------ PAGE EXCERPT

As reporters from major outlets including Time and the Wall St. Journal wound through Los Alamos alongside the Monitor, lawmakers on the House Armed Services Committee in Washington killed a proposal to repeal requirements that the NNSA begin multi-pit production in 2024, hit 30 a year by 2026 and make at least 80 pits annually by 2030 using a combination of PF-4 at Los Alamos and a larger pit factory planned at the Savannah River Site across the country in Aiken, S.C.
Back at Los Alamos, Webster repeated the schedule projection the lab has given publicly since February, when the Monitor broke the news that PF-4 would not receive the equipment designed to meet Congress’ pit quotas until next decade.
“We will get to 30 pits per year by 2030,” Webster said Thursday at the lab. “It could be sooner, but definitely by 2030.”

------------
------ DATA UNDER STUDY

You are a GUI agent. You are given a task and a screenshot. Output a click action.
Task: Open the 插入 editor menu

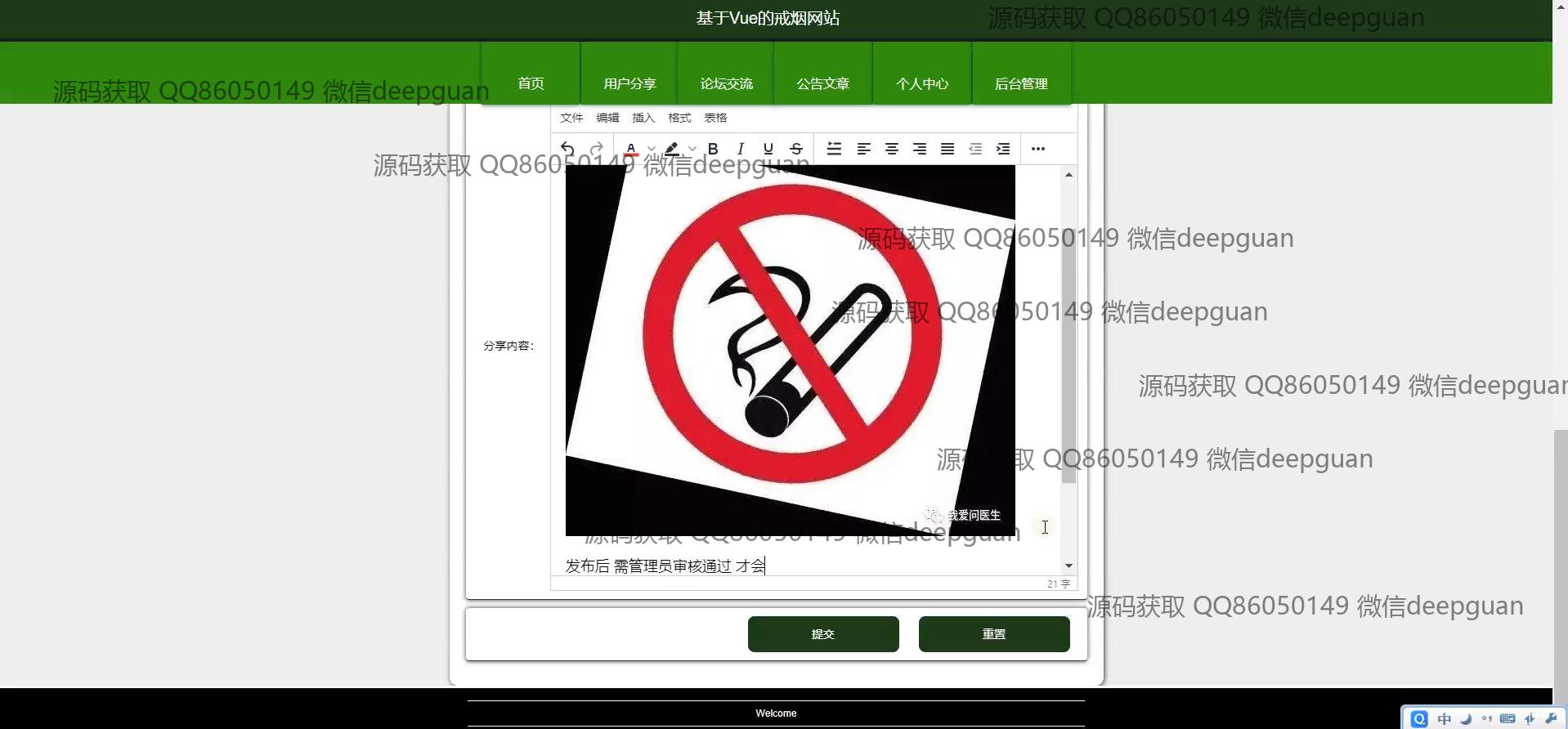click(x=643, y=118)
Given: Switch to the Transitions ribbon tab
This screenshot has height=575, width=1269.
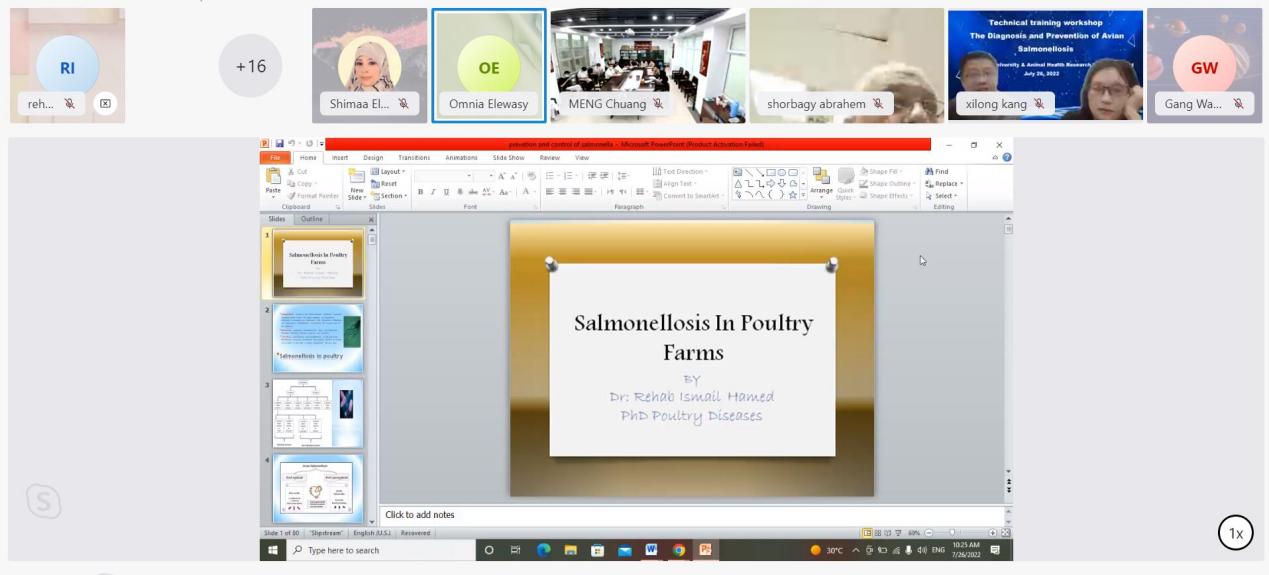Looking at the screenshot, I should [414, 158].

------------
------ DATA UNDER STUDY

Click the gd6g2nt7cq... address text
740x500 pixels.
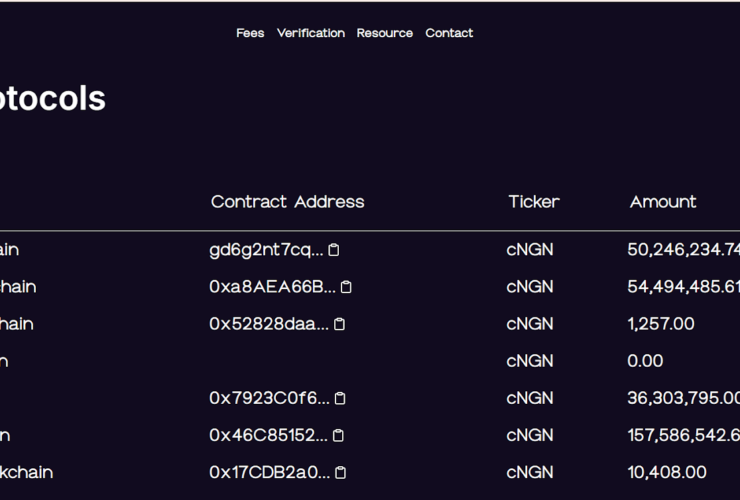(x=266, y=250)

------------

EXERCISE DIRECTIONS.
List every news outlet the excerpt on Los Alamos pit production names.

WRITTEN ANSWER.
Time, the Wall St. Journal, the Monitor